What’s actually on the table

The summit’s core agenda spans five major areas, each carrying its own weight. Trade relations sit at the top of the list, with both sides looking for some version of a truce in a tariff conflict that has rattled global supply chains for years. Taiwan remains the most sensitive diplomatic tripwire in the relationship. And Iran’s Strait of Hormuz, a chokepoint for roughly a fifth of the world’s oil supply, adds an energy dimension that neither leader can afford to fumble.

Then there’s the tech angle. AI safety regulations and access to rare earth minerals, both areas where China holds significant strategic leverage, round out the discussion topics. China controls a dominant share of global rare earth processing, which makes it a gatekeeper for the materials that power everything from smartphones to electric vehicles to certain mining hardware.

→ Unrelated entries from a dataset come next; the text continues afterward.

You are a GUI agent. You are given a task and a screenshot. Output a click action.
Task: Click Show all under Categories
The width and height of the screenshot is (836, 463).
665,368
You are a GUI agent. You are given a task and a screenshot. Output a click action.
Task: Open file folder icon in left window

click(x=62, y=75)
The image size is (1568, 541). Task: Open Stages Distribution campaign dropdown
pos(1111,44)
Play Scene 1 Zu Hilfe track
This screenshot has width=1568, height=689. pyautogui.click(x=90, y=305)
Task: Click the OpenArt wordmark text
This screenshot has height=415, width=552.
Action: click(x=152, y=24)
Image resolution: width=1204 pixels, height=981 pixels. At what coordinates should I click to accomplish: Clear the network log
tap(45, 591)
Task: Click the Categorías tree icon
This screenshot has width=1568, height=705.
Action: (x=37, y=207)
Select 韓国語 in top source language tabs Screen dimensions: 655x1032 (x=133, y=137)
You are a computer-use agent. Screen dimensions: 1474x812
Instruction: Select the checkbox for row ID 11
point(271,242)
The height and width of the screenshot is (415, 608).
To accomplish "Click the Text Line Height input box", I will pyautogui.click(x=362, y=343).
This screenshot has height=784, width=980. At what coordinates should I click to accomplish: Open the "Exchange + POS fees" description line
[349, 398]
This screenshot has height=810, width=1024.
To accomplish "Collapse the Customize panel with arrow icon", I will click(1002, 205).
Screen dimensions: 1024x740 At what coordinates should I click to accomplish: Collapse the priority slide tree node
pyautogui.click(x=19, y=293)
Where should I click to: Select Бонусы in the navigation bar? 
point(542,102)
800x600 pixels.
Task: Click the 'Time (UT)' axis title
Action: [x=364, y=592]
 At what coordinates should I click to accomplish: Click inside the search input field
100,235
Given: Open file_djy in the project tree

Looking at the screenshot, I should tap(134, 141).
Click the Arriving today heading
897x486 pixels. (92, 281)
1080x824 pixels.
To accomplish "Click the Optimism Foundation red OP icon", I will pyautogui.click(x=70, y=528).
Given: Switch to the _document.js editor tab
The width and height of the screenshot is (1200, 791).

The geopolitical landscape has shifted considerably since the two leaders last shared a stage at the 2025 APEC summit. Trump has reversed clean energy subsidies in an effort to bolster US competitiveness through a different industrial strategy. China, for its part, maintains strategic relationships with Iran that could prove essential to any resolution around the Strait of Hormuz.

Managing expectations

The more realistic outcome involves incremental progress: potential trade forums, preliminary agreements on rare earth minerals and energy purchases, and carefully worded statements that give both sides room to claim victory without committing to anything transformative.